You’re working with texts from William Penn to Jeff Bezos, spanning centuries of American mythology about land, ownership, and innovation. How do these voices speak to each other across time when filtered through your musical process?
Many of the lyrics in Farming are drawn from Penn’s letters to and about the Lenape (as he was in the process of seizing control of the land now known as Pennsylvania) and Bezos’s speeches justifying the expansion of Amazon. I thought they naturally spoke to each other — the presumed benevolence, the missionary-type fervor, the confident sense of inevitability, and the total lack of questioning around the idea that “ownership” (of land in Penn’s case, or labor in Bezos’s) is even possible, much less a good thing or something they’re entitled to.
Setting these words alongside specific samples is what sprouted the most interesting questions I had about this imagined conversation, whether the samples placed us in a quasi-revivalist religious vibe, or a Google commercial, or ’90s hip-hop from Philly, a SOPHIE-inspired digital fantasia, whatever. The positionality of different musical styles helped pierce the mythologies I’d accepted about these public figures, helped me both see their humanity and sharpen my criticism of their actions.
What does it mean to make music that’s “wary” rather than afraid? How do you maintain agency while acknowledging how deeply entangled we’ve become with systems designed to surveil and advertise to us?
Short answer: vigilance + independence + irreverence. Longer answer: Agency and acknowledgement need each other — our creative independence is built upon (and not really possible without) our grappling with our own entanglement in giant capitalist systems.
And how could it not be? At this point, every sound we make is either subject to, or deliberately shielded from, some corporate algorithm. And yet, we artists are under no obligation to allow our principles to be subsumed by/into these dominant systems of advertising and surveillance. (We cannot! We should not!) And because art has a unique power to reflect and co-opt everything it sees, it can render our dominant narratives absurd, and thus surmountable.
Settler colonialism operates through stories we tell about land, progress, and belonging. How does music become complicit in those mythologies, and how can it resist them?
Deep question. Music is just like us — a product of its circumstances. Our experiences are not the same as anyone else’s, and we cannot know what it is to be anyone but ourselves. Our music cannot know that either.
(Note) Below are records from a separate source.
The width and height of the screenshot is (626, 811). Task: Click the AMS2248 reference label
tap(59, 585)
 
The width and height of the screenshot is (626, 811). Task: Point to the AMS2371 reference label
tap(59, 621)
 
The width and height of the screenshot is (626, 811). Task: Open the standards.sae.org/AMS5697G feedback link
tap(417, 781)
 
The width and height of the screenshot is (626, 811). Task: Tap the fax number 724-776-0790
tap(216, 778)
But, we can challenge the stories we were told about ourselves and others, we can continue to examine and refine our own behavior and ideologies in relationship to others. So can our music.
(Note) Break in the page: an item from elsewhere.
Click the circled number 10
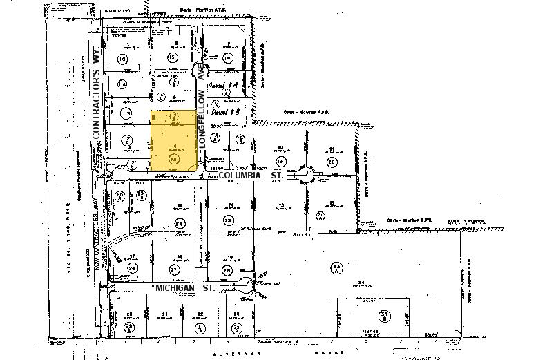[x=123, y=59]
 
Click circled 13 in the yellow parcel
[x=173, y=158]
Certain harmonies and rhythms can be mined for their easy cultural or emotional associations; musical structure can model neutrality, order, and emotional catharsis; musical repetition (either literal repetition, or the sonic sameness of a consolidated commercial landscape) can lull us into utter passivity — all these are examples of ways that music serves dominant narratives, and ultimately reinforces latent assumptions. To resist, music needs to continue to question its own values, and continues to question the myth of the neutral perspective. Are you scrutinizing what you’re putting into the world or trusting the value systems of others? Are you trying something new or doing what you suspect will sell easily? Are you afraid of failure?
And lastly, as always, to close, what are some of your favorite sounds in this world?
A few off the top of my head: Pino Palladino’s electric bass on D’Angelo’s Voodoo; the satisfying crispiness of perfectly isolated frequencies in Ryoji Ikeda’s supercodex; the singing voice of my longtime friend and collaborator, Isaiah Robinson.